DATA FOR THIS EXERCISE:
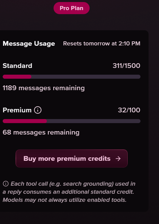Click the filled portion of Standard bar
The height and width of the screenshot is (224, 159).
click(17, 77)
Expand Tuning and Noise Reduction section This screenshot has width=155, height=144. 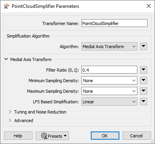[x=10, y=112]
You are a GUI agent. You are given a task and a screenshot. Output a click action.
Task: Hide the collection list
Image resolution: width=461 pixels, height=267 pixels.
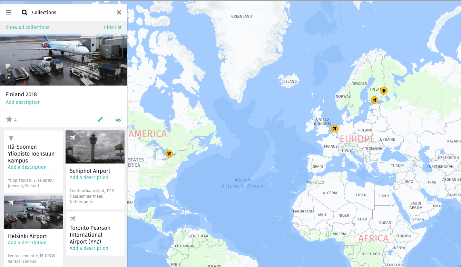[x=112, y=27]
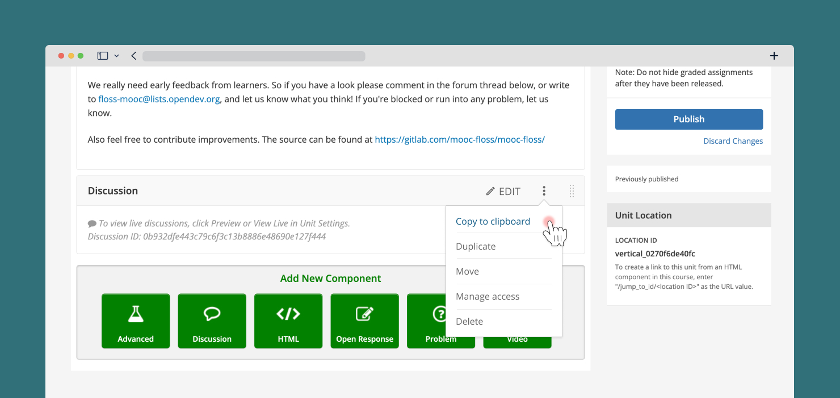
Task: Click the Advanced component flask icon
Action: click(136, 313)
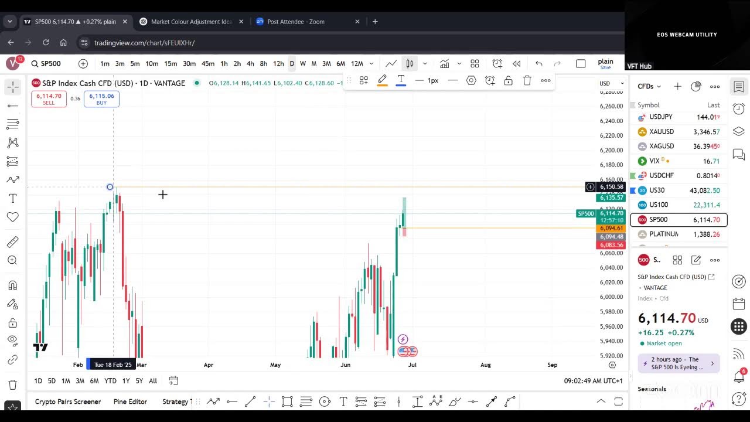Viewport: 750px width, 422px height.
Task: Delete the selected drawing with the trash icon
Action: 527,80
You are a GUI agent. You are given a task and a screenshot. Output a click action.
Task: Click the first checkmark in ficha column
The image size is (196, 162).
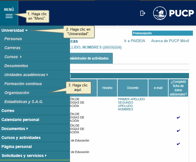click(178, 117)
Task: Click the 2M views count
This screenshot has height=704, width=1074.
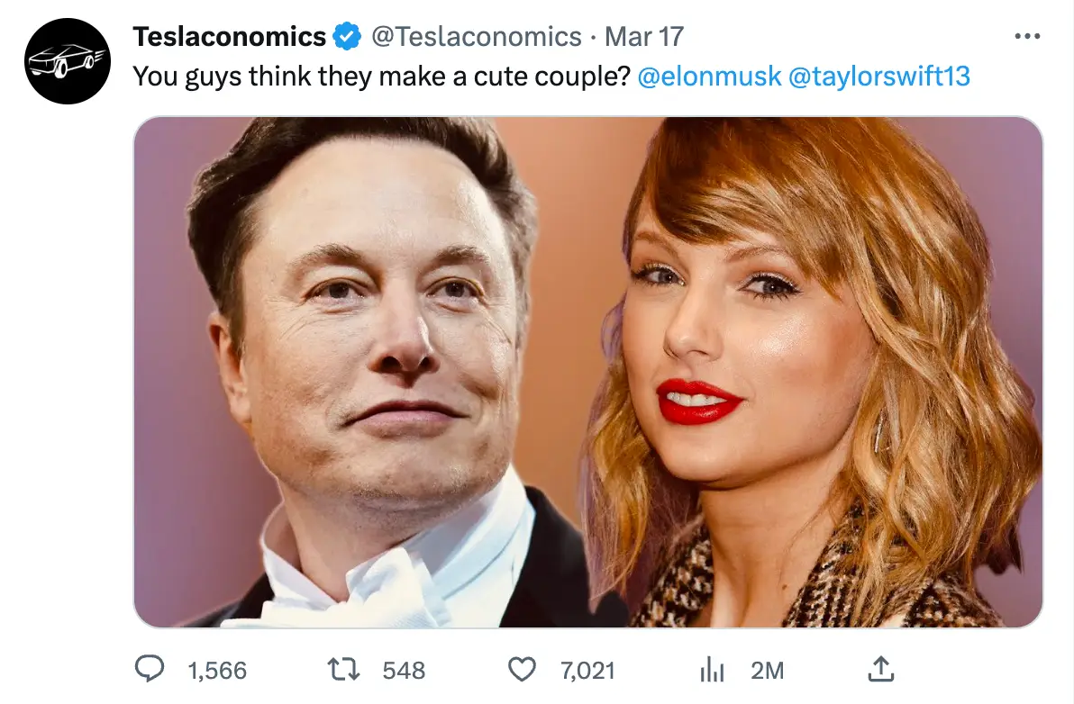Action: click(x=767, y=670)
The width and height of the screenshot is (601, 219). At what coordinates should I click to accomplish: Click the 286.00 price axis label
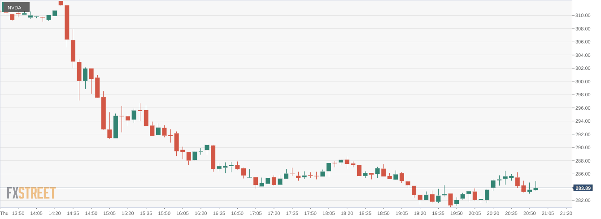coord(583,174)
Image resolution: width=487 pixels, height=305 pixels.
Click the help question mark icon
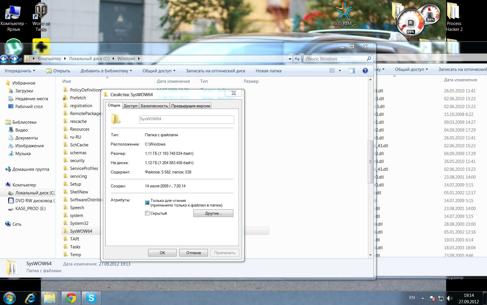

PROBLEM TO SOLVE: Show each line of the entries above that contains the word "pixels", copied in full.

CORRECT OUTPUT:
Image resolution: width=461 pixels, height=267 pixels.
Image resolution: width=487 pixels, height=305 pixels.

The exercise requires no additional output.